UPDATED: Samsung ponies up $740M to create massive biologics production site in South Korea

Samsung BioLogics is partnered up on biologics projects with a who's who of Western drugmakers. To ensure it has the capacity for that and all of its other projects, it says it will build yet another plant that will make it the largest for-hire biologics maker in the world.

The South Korean company will build the 180,000-liter-capacity facility next to its two other biologics manufacturing plants in Songdo. It laid out plans for the 850 billion Korean won ($740 million) facility in a filing, The Wall Street Journal reported.

That is in addition to the 150,000-liter, $700 million plant it announced earlier this year. When the new facility is wrapped up in September 2018, Samsung's Songdo site will house three plants with a combined 360,000 liters of capacity.

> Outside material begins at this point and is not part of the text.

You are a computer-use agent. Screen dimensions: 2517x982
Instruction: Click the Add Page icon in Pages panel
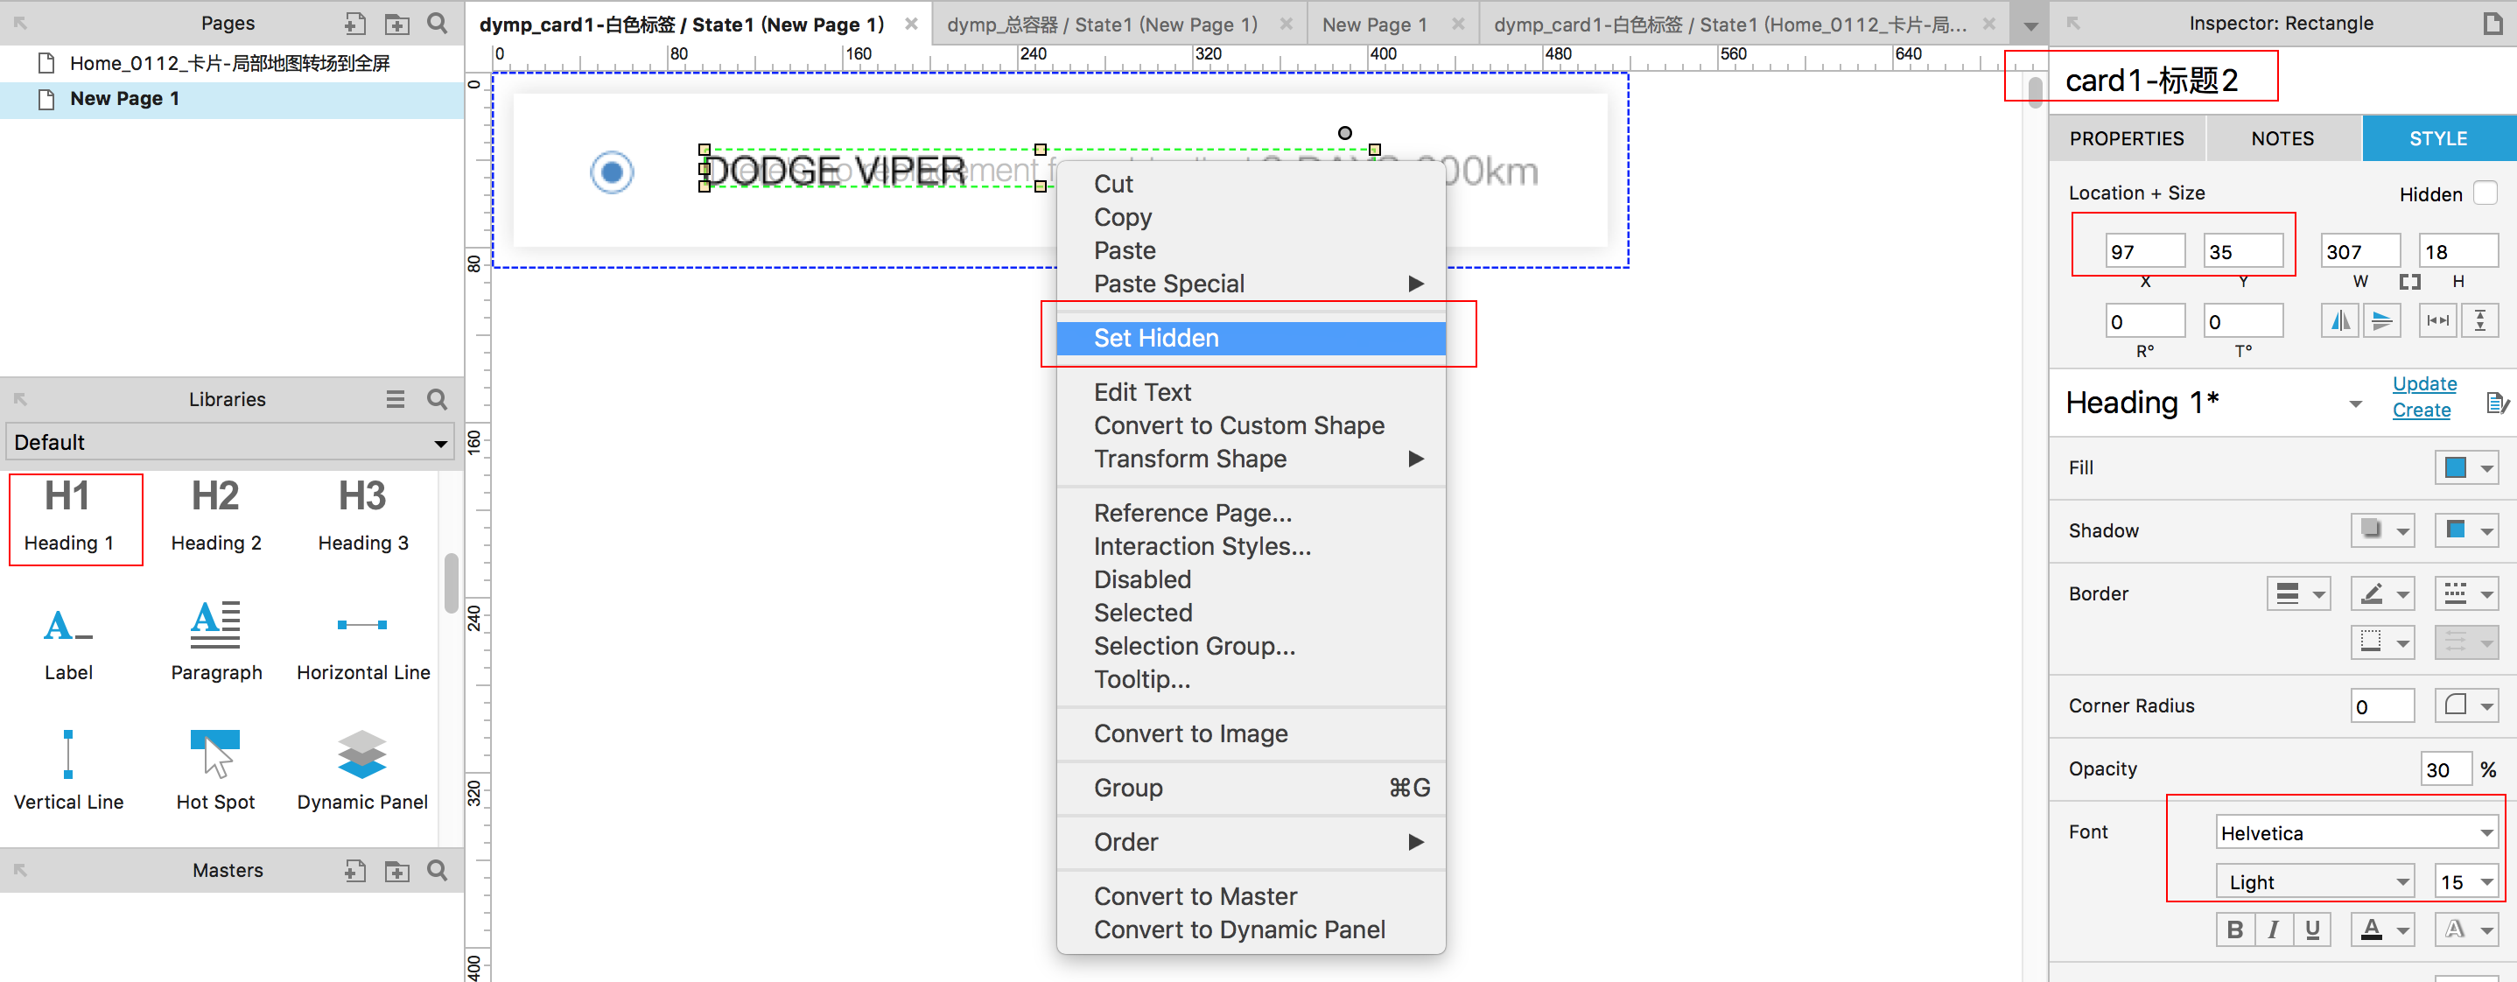355,23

Samsung Group got into biologics manufacturing in 2011 as a way to diversify away from its slowing mobile phone business. It pledged to invest $2 billion to become an expert in biologics manufacturing. A Samsung exec boasted that its manufacturing know-how would enable the company to make biosimilars at half the cost of what Western drugmakers would have to charge.

It quickly picked up work from Big Pharma and biotech players like Biogen, Bristol-Myers Squibb ($BMY), Roche ($RHHBY). It has a contract to manufacture an undisclosed number of biologics for Roche.

On another front for Samsung, it and Biogen ($BIIB) created Samsung Bioepis, a joint venture to work on biosimilars, which Merck ($MRK) has since joined. Biogen and Samsung Bioepis's effort moved forward significantly this month with an EU recommendation for a copy of Pfizer's ($PFE) Enbrel. The joint venture also is working on biosimilars of Roche's cancer blockbuster Herceptin and Avastin. Samsung Bioepis and Merck recently won approval in South Korea of their copycat version of Enbrel.